_Work to do_. Express the lines from the one containing "Viewport: 643px width, 662px" through the one containing "point(455,444)" as a JSON list of strings, one string per line, leaving out any blank lines.

* Start Dataset records *

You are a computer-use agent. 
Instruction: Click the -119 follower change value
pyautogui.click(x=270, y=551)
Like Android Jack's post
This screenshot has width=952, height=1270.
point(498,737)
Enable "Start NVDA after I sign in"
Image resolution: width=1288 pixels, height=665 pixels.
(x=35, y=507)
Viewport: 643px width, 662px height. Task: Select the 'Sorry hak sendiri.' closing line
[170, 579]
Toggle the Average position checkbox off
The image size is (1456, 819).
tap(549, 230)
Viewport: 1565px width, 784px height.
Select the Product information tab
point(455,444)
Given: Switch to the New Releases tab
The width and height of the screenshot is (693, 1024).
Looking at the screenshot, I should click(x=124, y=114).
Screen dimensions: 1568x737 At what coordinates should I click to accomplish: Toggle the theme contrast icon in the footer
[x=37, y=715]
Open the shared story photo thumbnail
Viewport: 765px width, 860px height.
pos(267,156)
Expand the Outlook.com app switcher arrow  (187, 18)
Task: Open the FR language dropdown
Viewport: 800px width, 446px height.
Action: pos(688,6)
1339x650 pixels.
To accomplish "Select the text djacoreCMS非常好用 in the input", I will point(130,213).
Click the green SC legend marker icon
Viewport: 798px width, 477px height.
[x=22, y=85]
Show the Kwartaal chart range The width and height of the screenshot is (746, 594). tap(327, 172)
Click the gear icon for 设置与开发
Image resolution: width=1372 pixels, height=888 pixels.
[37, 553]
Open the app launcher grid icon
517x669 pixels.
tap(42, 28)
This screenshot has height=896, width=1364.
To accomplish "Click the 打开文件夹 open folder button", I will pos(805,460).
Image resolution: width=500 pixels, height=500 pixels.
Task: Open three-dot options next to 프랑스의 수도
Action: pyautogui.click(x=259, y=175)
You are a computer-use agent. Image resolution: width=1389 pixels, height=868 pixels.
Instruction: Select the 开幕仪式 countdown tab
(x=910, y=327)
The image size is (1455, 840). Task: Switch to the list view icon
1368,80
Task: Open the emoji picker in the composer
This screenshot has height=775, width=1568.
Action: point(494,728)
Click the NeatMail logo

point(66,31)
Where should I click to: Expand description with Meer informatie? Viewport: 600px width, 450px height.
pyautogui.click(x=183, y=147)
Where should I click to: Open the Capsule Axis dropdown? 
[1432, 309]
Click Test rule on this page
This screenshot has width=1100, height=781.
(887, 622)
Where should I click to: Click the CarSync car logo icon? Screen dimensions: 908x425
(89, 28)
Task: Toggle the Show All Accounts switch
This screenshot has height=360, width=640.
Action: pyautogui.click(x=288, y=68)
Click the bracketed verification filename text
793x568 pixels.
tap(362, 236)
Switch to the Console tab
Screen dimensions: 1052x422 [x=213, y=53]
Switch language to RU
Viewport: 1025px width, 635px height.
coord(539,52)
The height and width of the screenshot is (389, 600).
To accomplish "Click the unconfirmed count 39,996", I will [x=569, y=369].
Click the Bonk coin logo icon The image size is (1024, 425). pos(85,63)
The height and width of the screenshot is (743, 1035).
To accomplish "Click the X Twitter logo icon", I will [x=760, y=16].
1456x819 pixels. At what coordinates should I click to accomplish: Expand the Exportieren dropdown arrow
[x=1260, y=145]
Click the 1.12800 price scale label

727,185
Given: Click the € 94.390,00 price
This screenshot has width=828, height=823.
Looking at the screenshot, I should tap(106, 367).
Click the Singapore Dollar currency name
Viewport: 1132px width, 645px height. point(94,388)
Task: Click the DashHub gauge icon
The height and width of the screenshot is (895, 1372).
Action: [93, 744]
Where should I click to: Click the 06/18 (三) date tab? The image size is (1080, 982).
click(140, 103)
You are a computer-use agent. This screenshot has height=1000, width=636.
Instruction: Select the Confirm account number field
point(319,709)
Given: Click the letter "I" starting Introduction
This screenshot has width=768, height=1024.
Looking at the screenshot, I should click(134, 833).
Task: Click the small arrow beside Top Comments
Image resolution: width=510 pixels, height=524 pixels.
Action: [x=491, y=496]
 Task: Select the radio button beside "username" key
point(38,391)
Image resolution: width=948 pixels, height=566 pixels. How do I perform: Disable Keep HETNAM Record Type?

* End Dataset records *

_Task result_.
[
  "Viewport: 643px width, 662px height. Task: Select the 'Sorry hak sendiri.' closing line",
  "[170, 579]",
  "Toggle the Average position checkbox off",
  "The image size is (1456, 819).",
  "tap(549, 230)",
  "Viewport: 1565px width, 784px height.",
  "Select the Product information tab",
  "point(455,444)"
]